Bees Busy Bringing in the Pollen

We visited 2 more apiaries today and witnessed many different colours of pollen sacks on the bees. From each flower they visit, bees collect pollen, which contains the male reproductive cells of those plants. The bees take that pollen and combine it with a bit of nectar and their own digestive enzymes to create pollen granules. They transport the granules by adhering the pollen granule to their rear legs while they forage. The composition of pollen is highly dependent on what flowers the bees visit. On average the composition is 40-60% simple sugars, 20-60% proteins, 3 percent minerals and vitamins, 1-30% fatty acids. Interestingly pollen may also contain some bacteria and fungi. Proponents of bee pollen for humans use it to relieve inflammation, strengthen the immune system, ease symptoms of the menopause, and as a dietary supplement, especially beneficial to people who are convalescing after an illness.
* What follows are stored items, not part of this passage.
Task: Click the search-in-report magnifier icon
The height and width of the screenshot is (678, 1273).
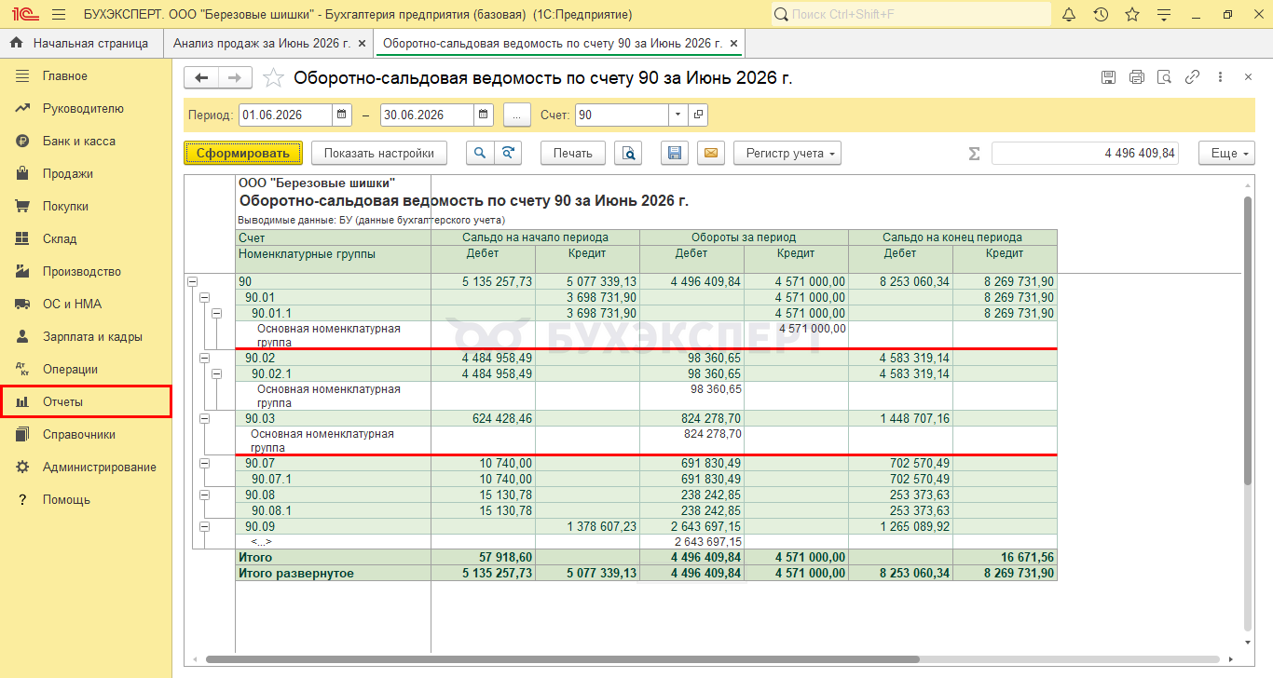Action: point(480,154)
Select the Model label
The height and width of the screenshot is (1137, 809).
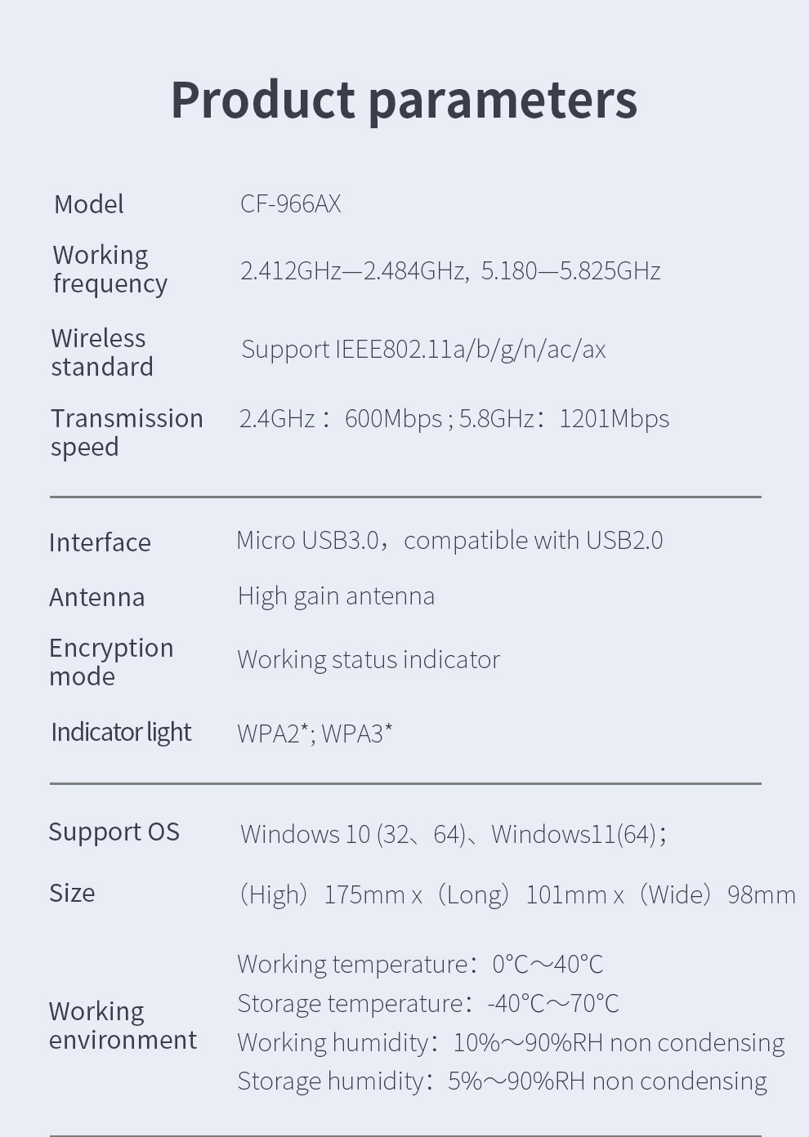coord(89,204)
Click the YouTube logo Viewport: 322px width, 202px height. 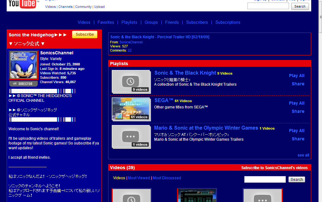tap(23, 4)
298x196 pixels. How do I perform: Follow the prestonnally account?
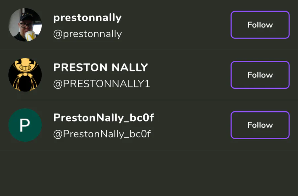[x=260, y=25]
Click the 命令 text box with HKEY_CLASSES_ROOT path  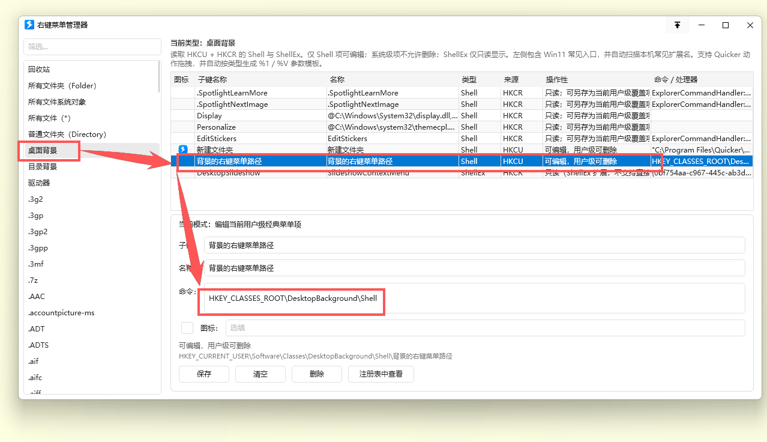(474, 298)
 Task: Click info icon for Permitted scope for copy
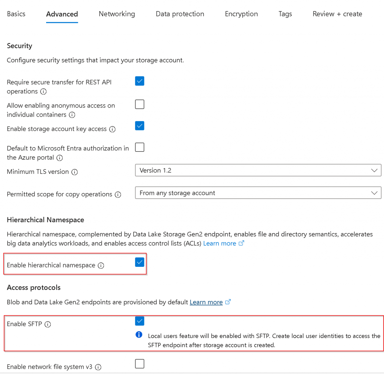[118, 194]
Ceri has decided to trial a pollen trap bought from the Ukraine, he will harvest the pollen by placing a screen at the bottom of the beehive, the bees crawl through the screen as they enter the hive. The screens holes are sized to just fit the bee’s body, but not the “baggage”. The pollen is knocked off the bee’s legs and is collected below. The pollen is an important source of food for the bees, they are vegetarian, and the pollen provides all of their protein, so the trap is only in place on alternate days and only for a few days, so the health of the colony is not impacted significantly. The advantage of the Ukranian trap design is that they have built in drone escapes so as not to impact on the welfare of the drones. We look forward to trying these traps later in some of the warm days of spring.